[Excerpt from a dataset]
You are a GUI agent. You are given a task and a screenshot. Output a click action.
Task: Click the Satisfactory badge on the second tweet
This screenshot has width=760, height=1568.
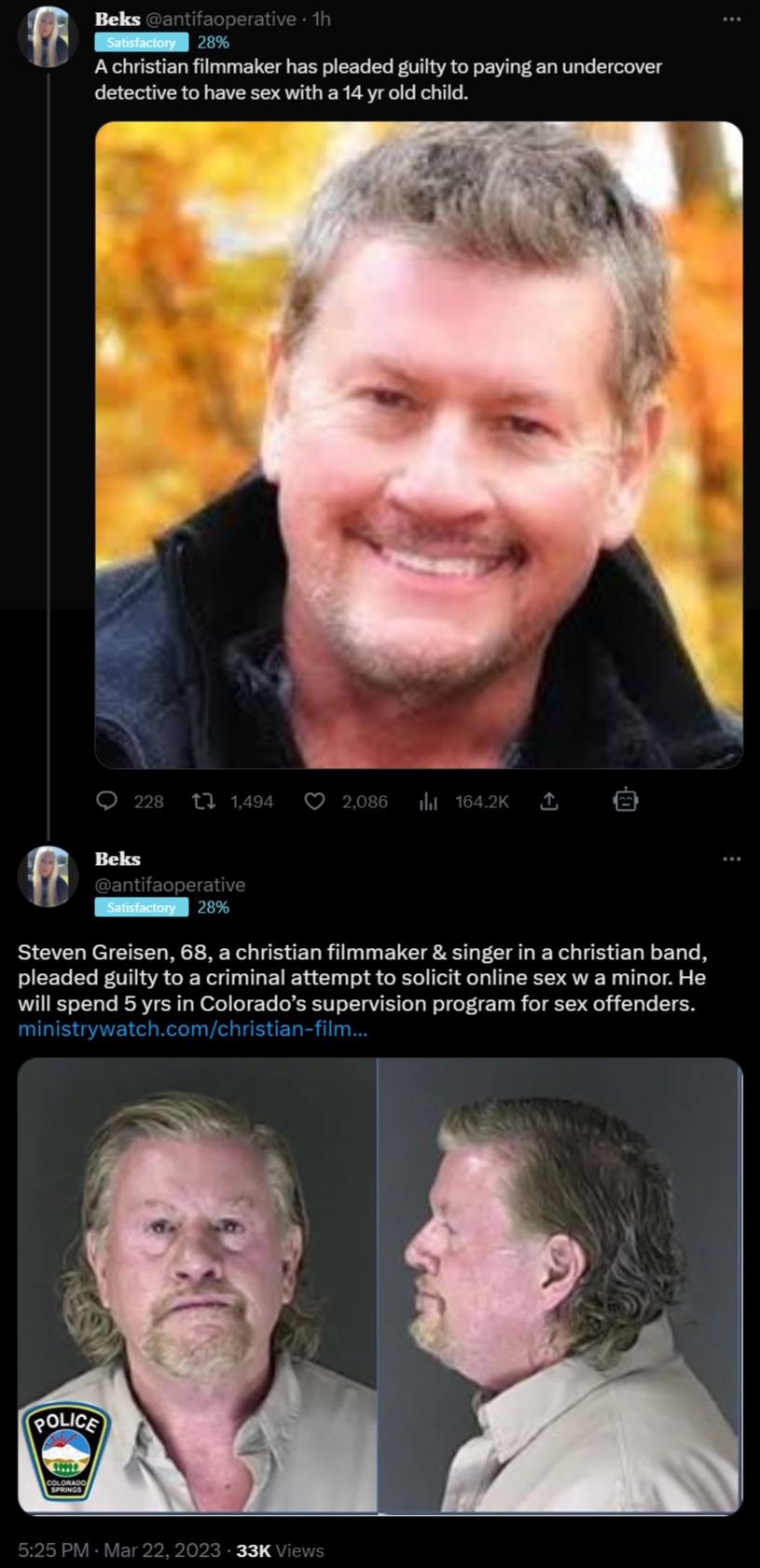[141, 907]
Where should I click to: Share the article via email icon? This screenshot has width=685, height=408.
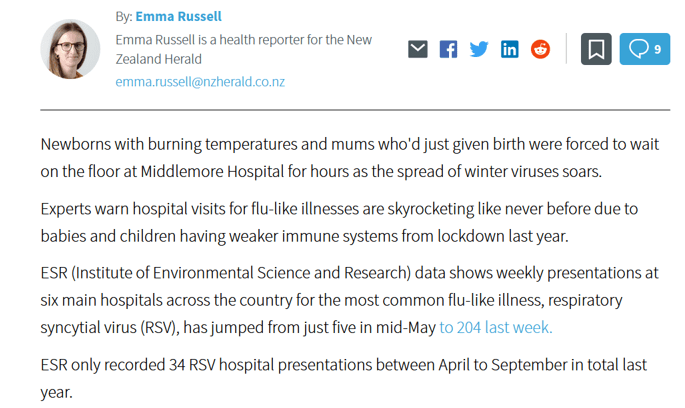pos(418,49)
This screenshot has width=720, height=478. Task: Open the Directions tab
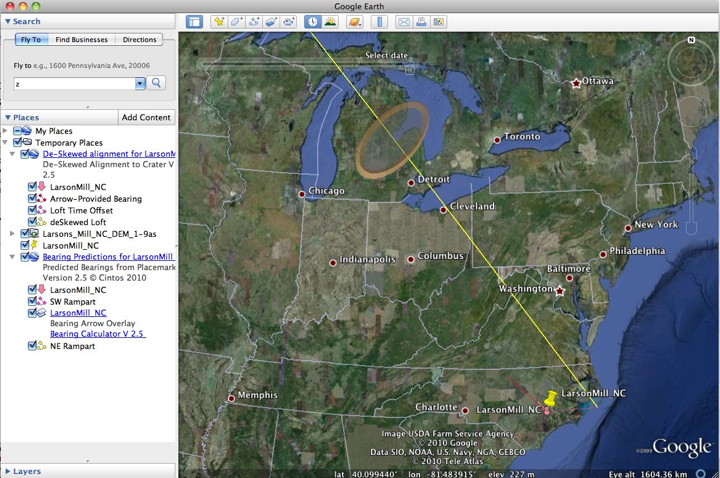(139, 40)
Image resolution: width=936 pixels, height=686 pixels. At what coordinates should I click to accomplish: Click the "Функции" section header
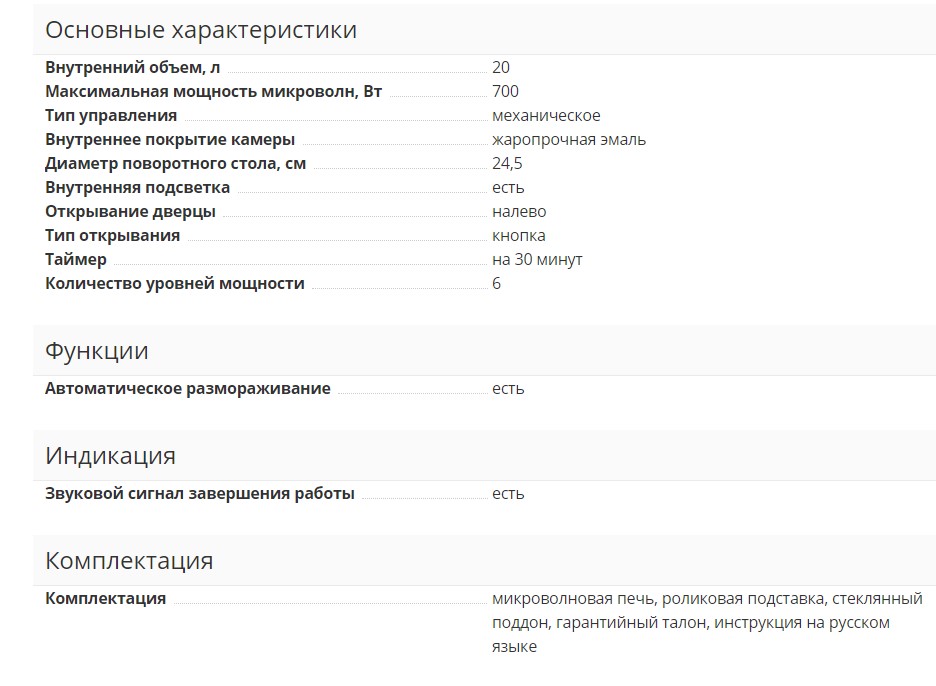(97, 351)
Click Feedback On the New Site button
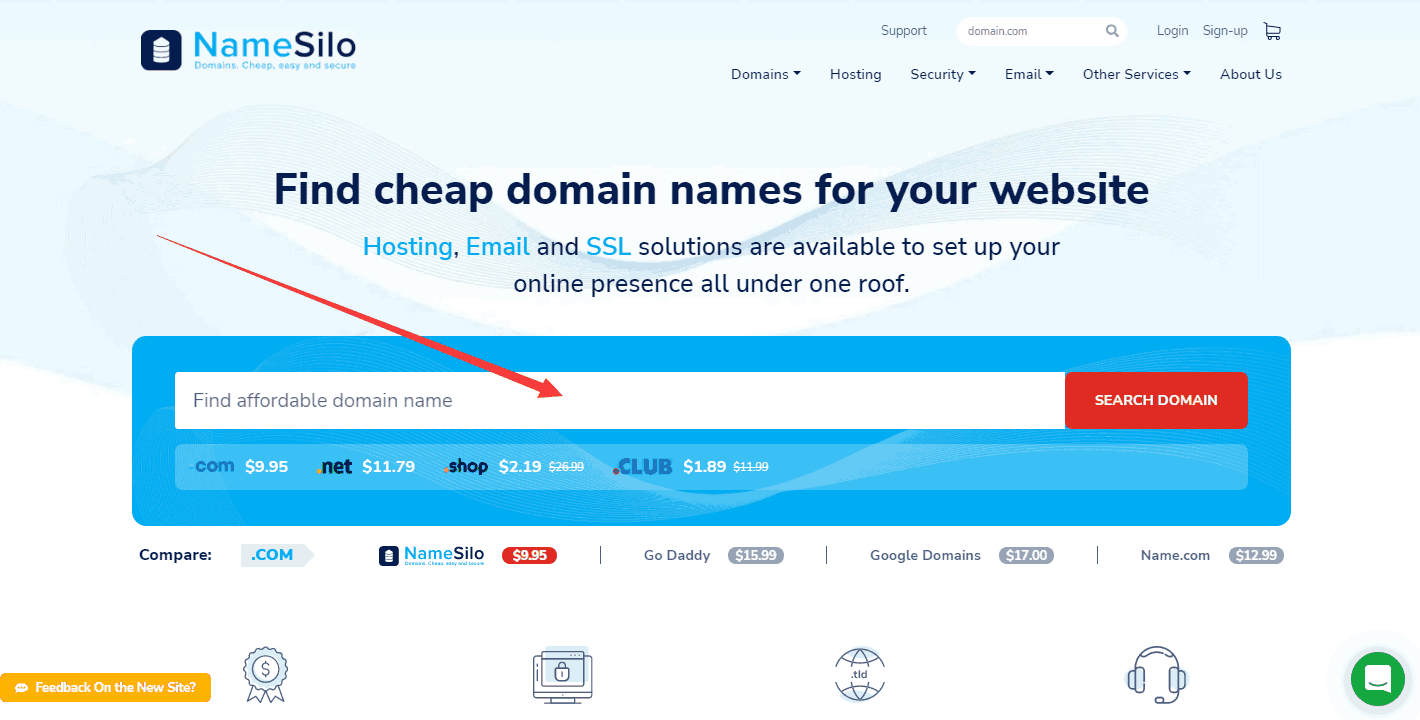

▶ **What to do**:
Rewrite the data from the line containing "This screenshot has width=720, height=478." through the end, swapping "Directions" for "Routes" and changing nothing else. Leave the pictures out of the answer.

▶ **Task response**:
This screenshot has width=720, height=478. Task: Open the Routes tab
(139, 40)
Image resolution: width=936 pixels, height=686 pixels. At what coordinates should I click to accomplish: Click the "Функции" section header
(97, 351)
Click Feedback On the New Site button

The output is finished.